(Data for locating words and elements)
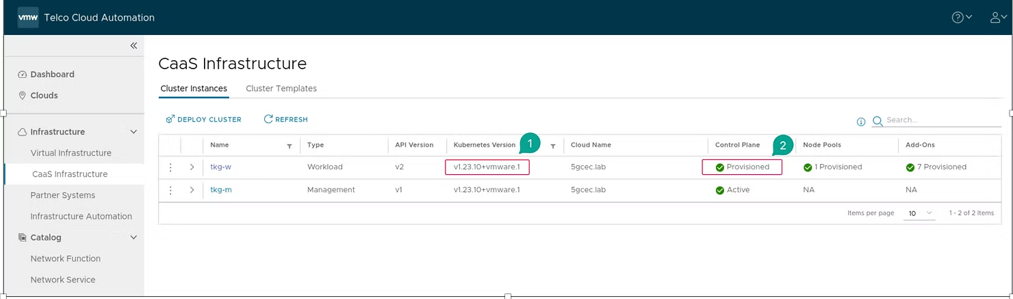This screenshot has width=1013, height=299.
Task: Open Virtual Infrastructure in sidebar
Action: (x=70, y=153)
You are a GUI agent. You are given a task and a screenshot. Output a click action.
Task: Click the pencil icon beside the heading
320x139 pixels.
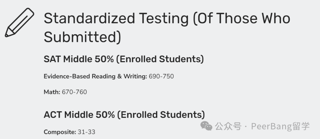19,23
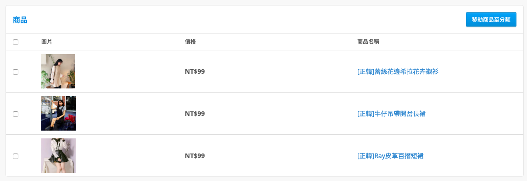Open the [正韓]蕾絲花邊希拉花卉襯衫 link
The image size is (527, 181).
point(398,71)
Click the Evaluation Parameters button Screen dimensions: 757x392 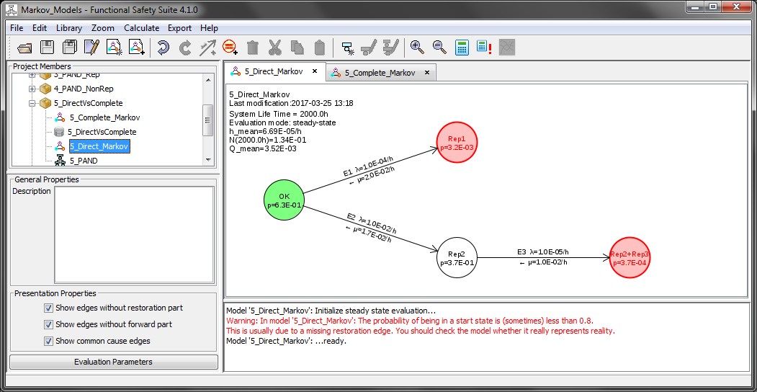pos(113,362)
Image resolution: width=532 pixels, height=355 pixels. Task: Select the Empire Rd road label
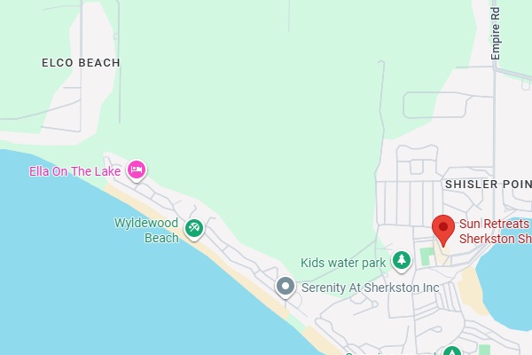(x=496, y=34)
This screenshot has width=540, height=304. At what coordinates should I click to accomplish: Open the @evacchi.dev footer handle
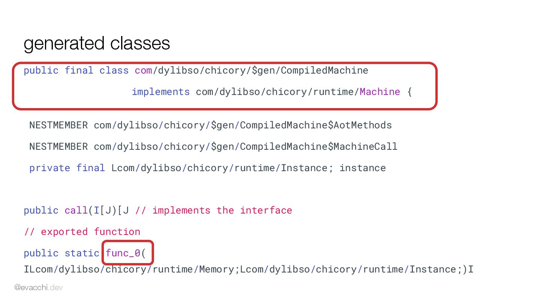(39, 288)
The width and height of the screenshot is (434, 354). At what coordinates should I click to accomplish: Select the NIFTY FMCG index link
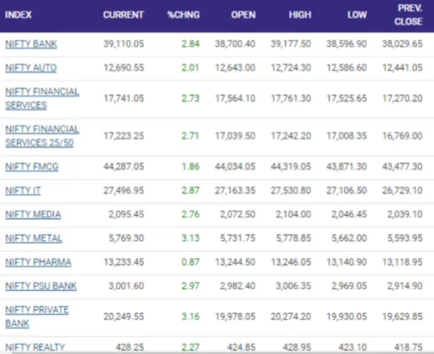pos(31,167)
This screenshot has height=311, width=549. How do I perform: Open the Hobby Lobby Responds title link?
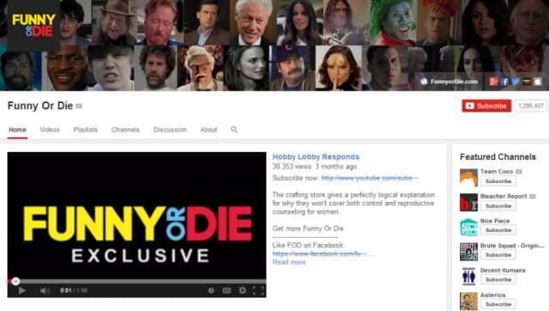coord(316,156)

→ Problem to work on
Starting at the line that contains "Image resolution: width=532" and running through the end of the data, write the lines out again with the requests included, moving every coordinate in the answers up by 49. Leave the pictures out.

→ Response to this exercise
Image resolution: width=532 pixels, height=355 pixels. Task: Select the Empire Rd road label
(x=545, y=83)
This screenshot has width=540, height=304. At what coordinates should I click to accomplish: Open the @evacchi.dev footer handle
(88, 337)
The width and height of the screenshot is (434, 354). At what coordinates should I click to accomplish: Select the NIFTY FMCG index link
pos(80,216)
This screenshot has height=311, width=549. How do I perform: Open the Hobby Lobby Responds title link?
coord(365,205)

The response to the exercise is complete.